[ASSIGNMENT]:
Begin with the line below holding "Open the Live audio-to-audio dialog title" and go on through the line holding "Click the Game", duplicating each line exactly and leaving out pictures.

[DATA FOR REVIEW]:
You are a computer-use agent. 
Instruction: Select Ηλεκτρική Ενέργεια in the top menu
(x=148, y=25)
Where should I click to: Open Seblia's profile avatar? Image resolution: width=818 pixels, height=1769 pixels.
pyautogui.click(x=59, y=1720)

---

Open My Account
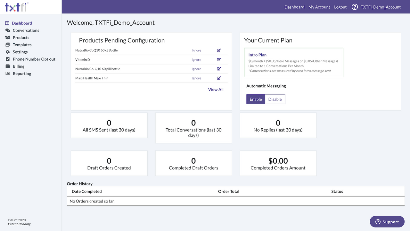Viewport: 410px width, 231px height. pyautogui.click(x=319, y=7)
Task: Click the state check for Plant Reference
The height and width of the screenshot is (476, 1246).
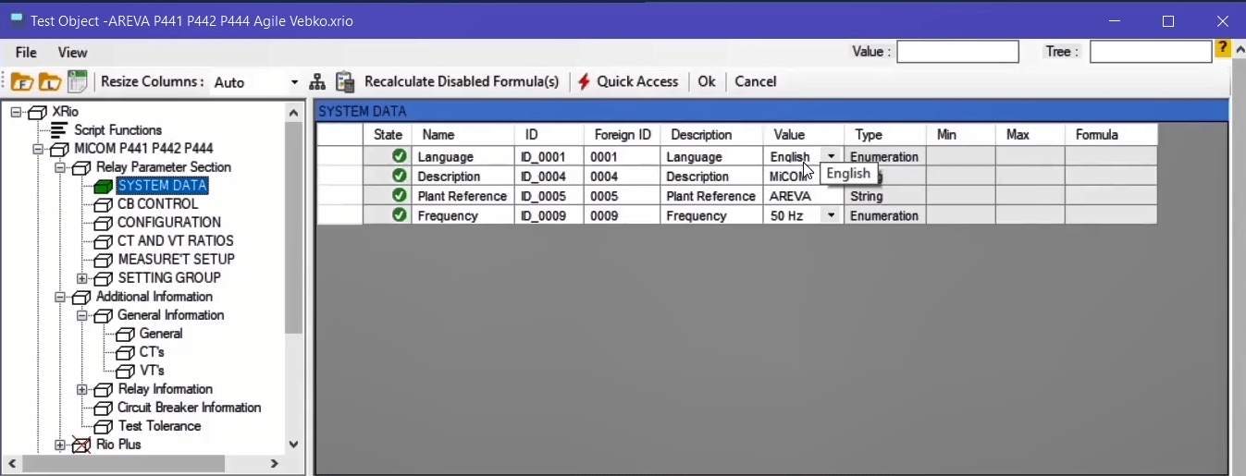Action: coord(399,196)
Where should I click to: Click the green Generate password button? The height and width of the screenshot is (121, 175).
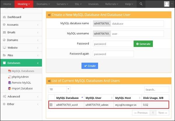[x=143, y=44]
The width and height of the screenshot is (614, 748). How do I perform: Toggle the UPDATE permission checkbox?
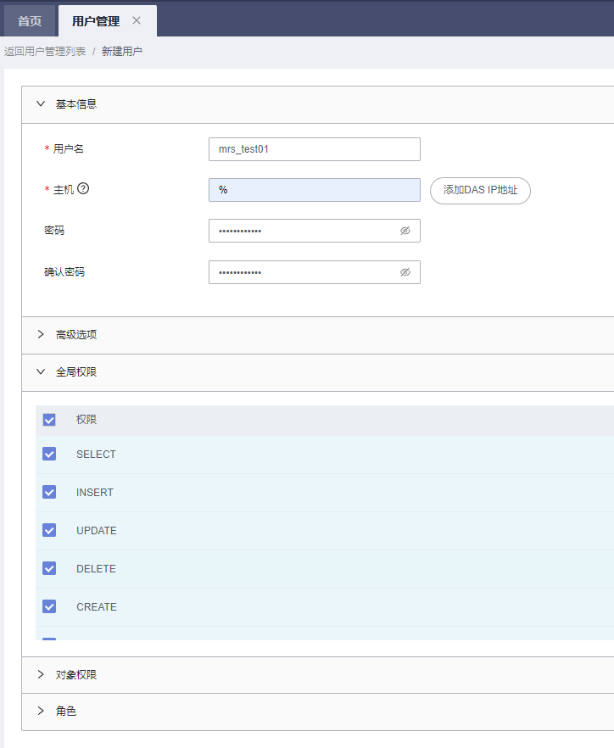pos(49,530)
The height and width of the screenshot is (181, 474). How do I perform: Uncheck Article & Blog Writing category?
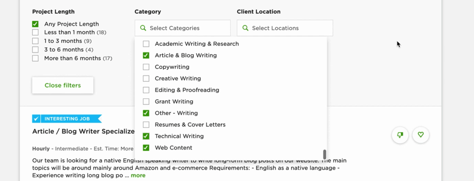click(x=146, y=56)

--

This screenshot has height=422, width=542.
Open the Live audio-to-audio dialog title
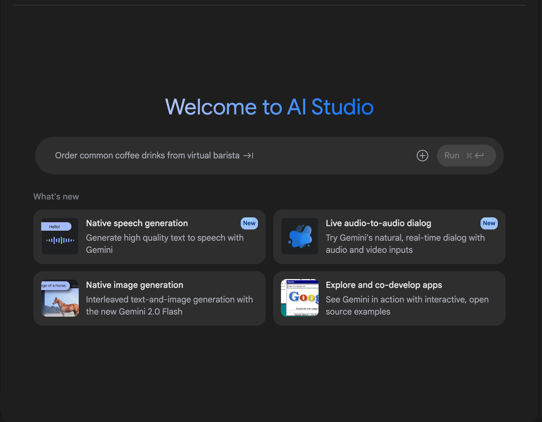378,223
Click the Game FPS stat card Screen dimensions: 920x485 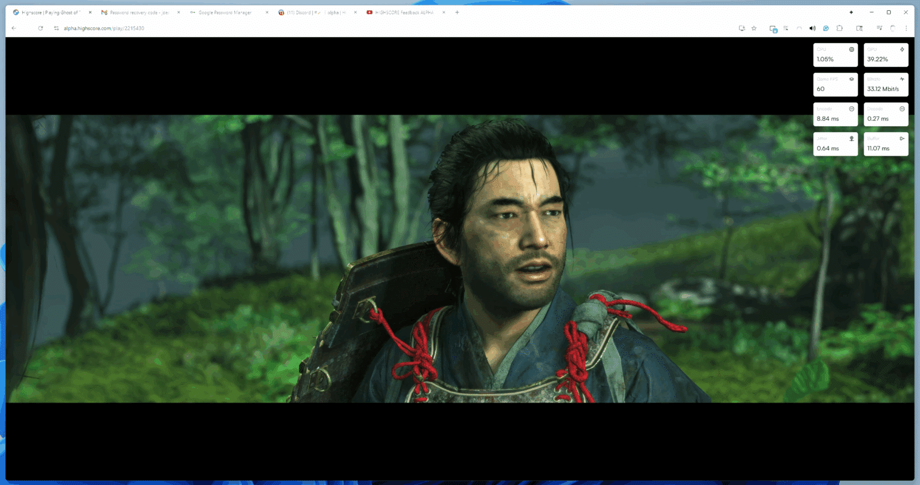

[ANSWER SPACE]:
Open the Live audio-to-audio dialog title
378,223
Click the Game FPS stat card Screen dimensions: 920x485 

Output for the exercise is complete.